كَانَ عُثْمَانُ يَنْهَى عَنِ الْمُتْعَةِ وَكَانَ عَلِيٌّ يَأْمُرُ بِهَا فَقَالَ عُثْمَانُ لِعَلِيٍّ كَلِمَةً ثُمَّ قَالَ عَلِيٌّ لَقَدْ عَلِمْتَ أَنَّا قَدْ تَمَتَّعْنَا مَعَ رَسُولِ اللهِ صَلَّى اللهُ عَلَيْهِ وَسَلَّمَ فَقَالَ أَجَلْ وَلَكِنَّا كُنَّا خَائِفِينَ

“Osman radıyallahu anh temettu haccından yasaklıyor, Ali radıyallahu anh de bunu emrediyordu. Osman radıyallahu anh Ali radıyallahu anh’e bir söz söyledi. Sonra Ali radıyallahu anh dedi ki:

“Sen de biliyorsun ki biz Rasulullah sallallahu aleyhi ve sellem ile beraber temettu haccı yaptık.” Osman radıyallahu anh dedi ki:

“Evet, lakin bizler korkuyorduk.”[5]

İmran b. Husayn radıyallahu anhuma’dan:

أُنْزِلَتْ آيَةُ المُتْعَةِ فِي كِتَابِ اللَّهِ فَفَعَلْنَاهَا مَعَ رَسُولِ اللَّهِ صَلَّى اللهُ عَلَيْهِ وَسَلَّمَ وَلَمْ يُنْزَلْ قُرْآنٌ يُحَرِّمُهُ وَلَمْ يَنْهَ عَنْهَا حَتَّى مَاتَ قَالَ رَجُلٌ بِرَأْيِهِ مَا شَاءَ

“Temettu hakkındaki ayet Allah’ın kitabında indirilmiştir. Biz de bunu Rasulullah sallallahu aleyhi ve sellem ile beraber yaptık. Kur’ân’da bunu haram kılan bir ayet inmediği gibi Nebî sallallahu aleyhi ve sellem vefat edinceye kadar bundan yasaklamamıştır. Bir adam çıkıyor ve görüşüyle dilediğini söylüyor!”[6]

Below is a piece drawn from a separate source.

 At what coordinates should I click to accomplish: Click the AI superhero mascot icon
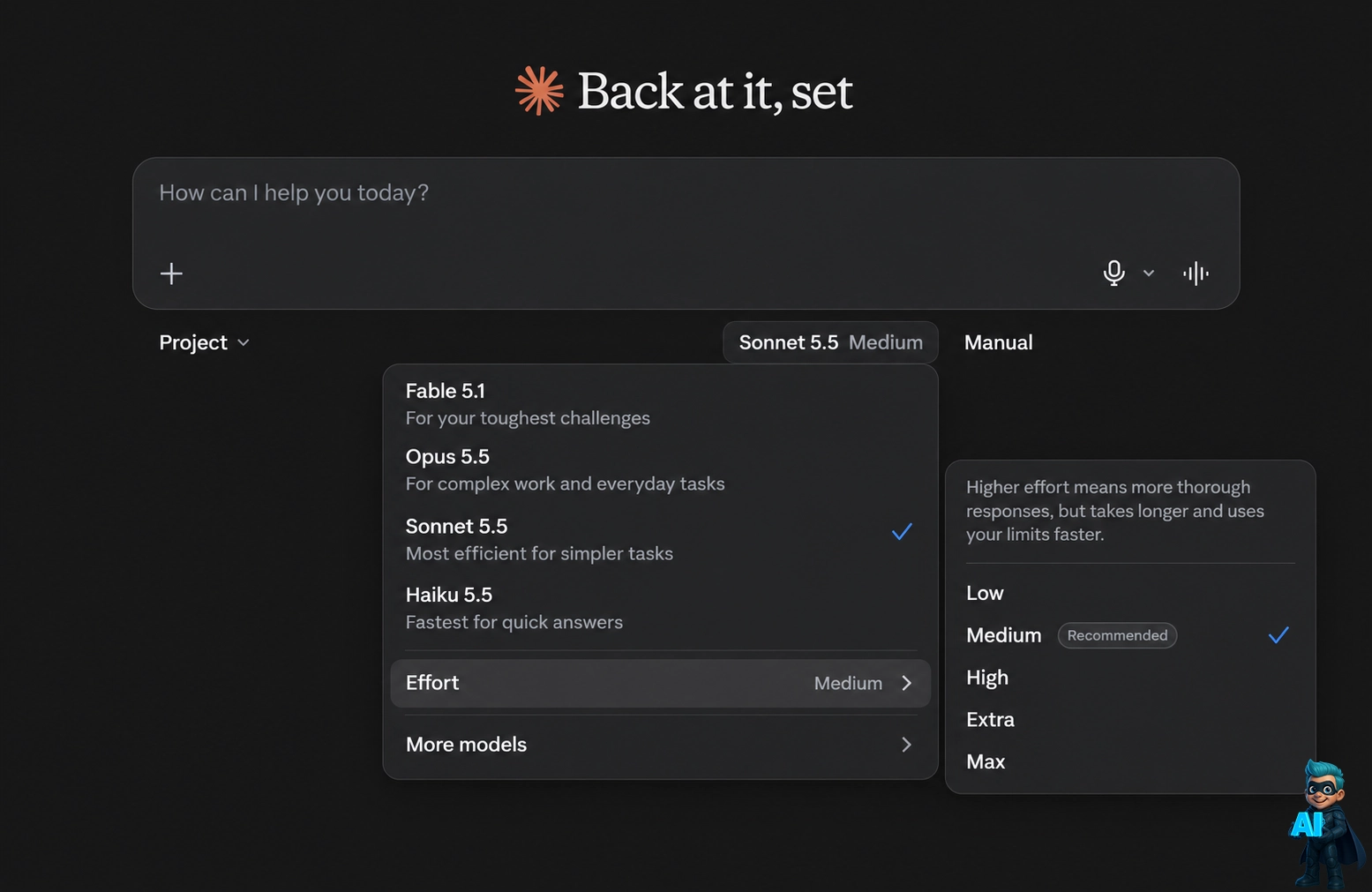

* Buhârî’nin bir rivayetinde şu şekildedir:

تَمَتَّعْنَا عَلَى عَهْدِ رَسُولِ اللَّهِ صَلَّى اللهُ عَلَيْهِ وَسَلَّمَ فَنَزَلَ القُرْآنُ قَالَ رَجُلٌ بِرَأْيِهِ مَا شَاءَ

“Rasulullah sallallahu aleyhi ve sellem’in zamanında temettu haccı yaptık ve Kur’ân’da bu konuda ayet inmiştir. Bir adam da görüşüyle dilediğini söylüyor!”[7]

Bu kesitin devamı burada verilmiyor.